How do we challenge the conventional wisdom?
Higher-education leaders face a complex situation, negotiating how to manage the COVID-19 crisis in a context of economic, demographic, and technological challenges. At the same time, universities have a reputation for making decisions slowly. “It’s easier to change the course of history,” the saying goes, “than it is to change the history course.” The deliberate, and deliberative, nature of university governance has many benefits, but it can also be a hindrance to decisive action. That said, many university leaders have reacted creatively and swiftly to meet the challenge of protecting their communities’ health while delivering on their educational mission.
Three mechanisms can help universities to sustain this momentum: planning, stakeholder engagement, and board governance:
- Plan ahead. Responding to a crisis like the COVID-19 pandemic requires leaders to take decisive short-term actions. But they also need to dedicate time to develop longer-term strategic thinking. One way to do so is to create plan-ahead teams that include people identified as future leaders. The team should be tasked with developing scenarios, recommending actions, and identifying trigger points for escalation to the university’s board and administrative leadership.
- Stakeholder engagement. Universities should engage early and often with important stakeholder groups—including faculty, staff, students, and parents—when making critical strategic decisions. Leaders must be transparent about decision-making processes, establish clear timelines, and meet them.

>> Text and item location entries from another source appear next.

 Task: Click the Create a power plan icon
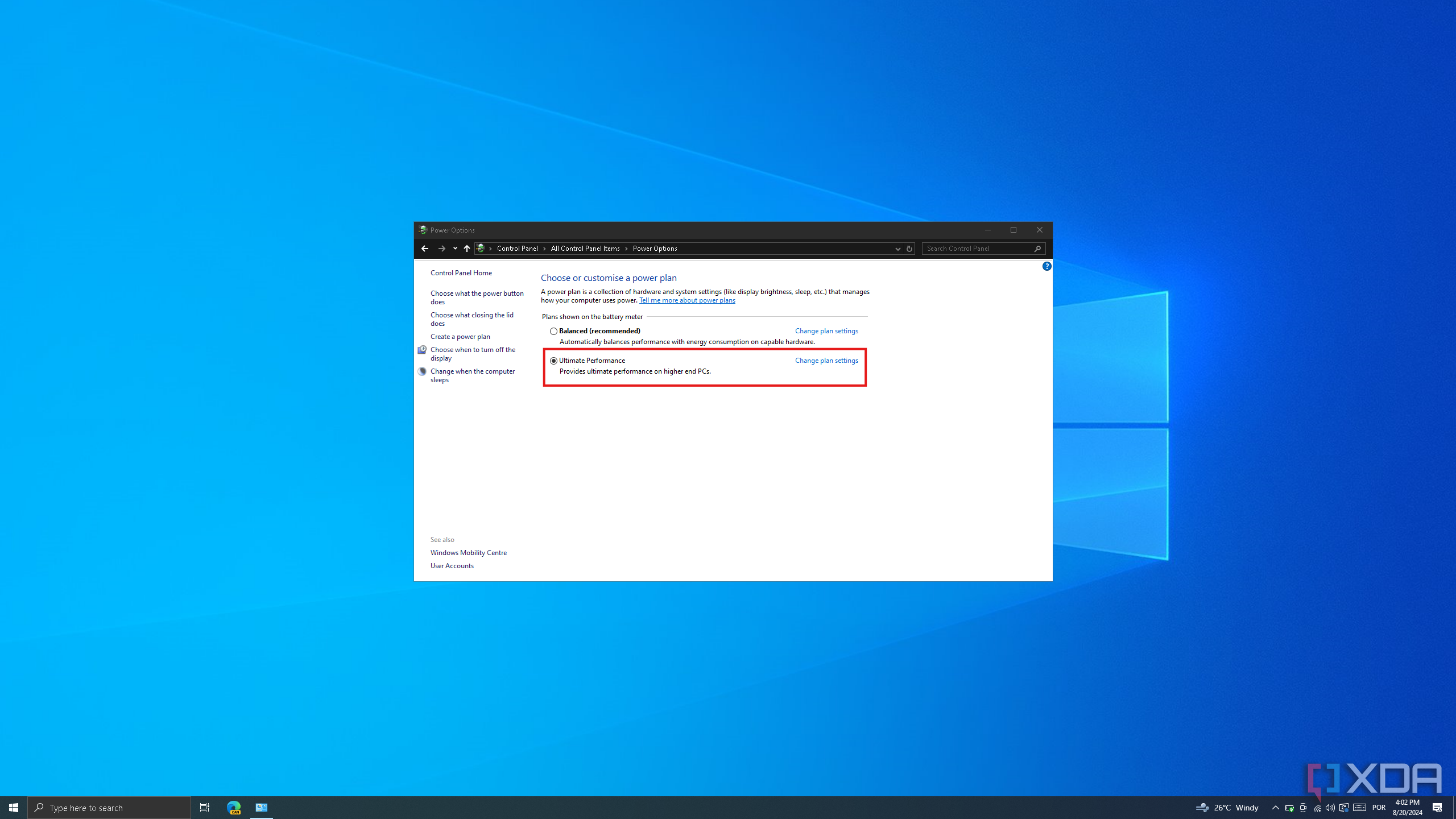459,336
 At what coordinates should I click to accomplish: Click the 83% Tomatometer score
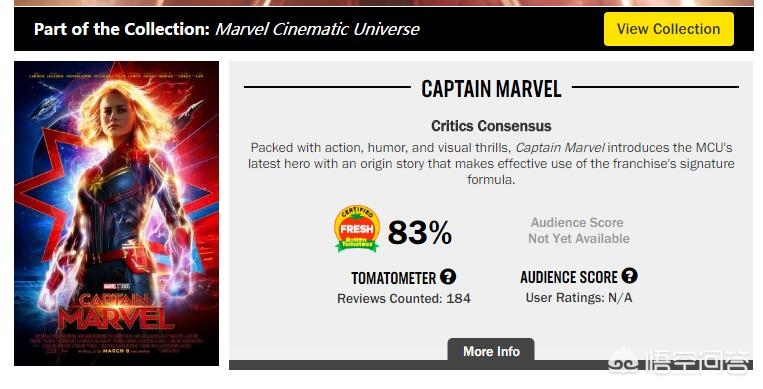click(x=419, y=233)
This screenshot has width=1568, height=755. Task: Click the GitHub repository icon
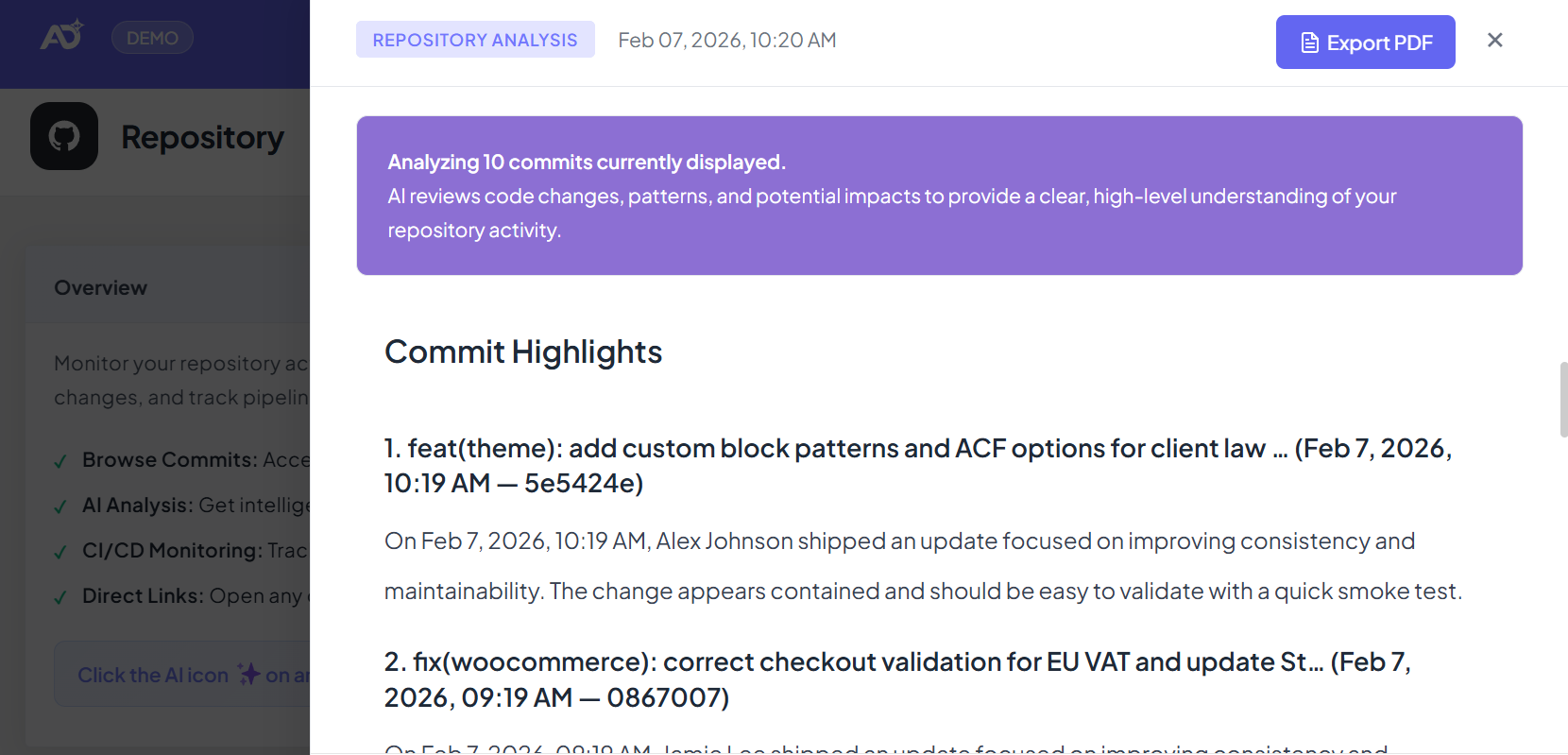point(64,136)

By embedding engagement into decision making, rather than as an afterthought, the shared governance culture of higher education can be respected, while still allowing universities to act quickly.
- Board governance. In moments of crisis, boards can play a critical role. But that role must not slip into micro-management. Board members should evaluate their operating model—the board’s size, structure, and decision rights—to ensure they provide the necessary governance without interfering with administrators.
This is not the first time, nor will it be the last, that universities will need to adapt. “The inertia of a massive university is formidable,” noted Harvard President Charles W. Eliot in his inaugural address. “A good past is positively dangerous, if it makes us content with the present, and so unprepared for the future.”
President Eliot made those remarks in 1869. The time to prepare for a new future is now.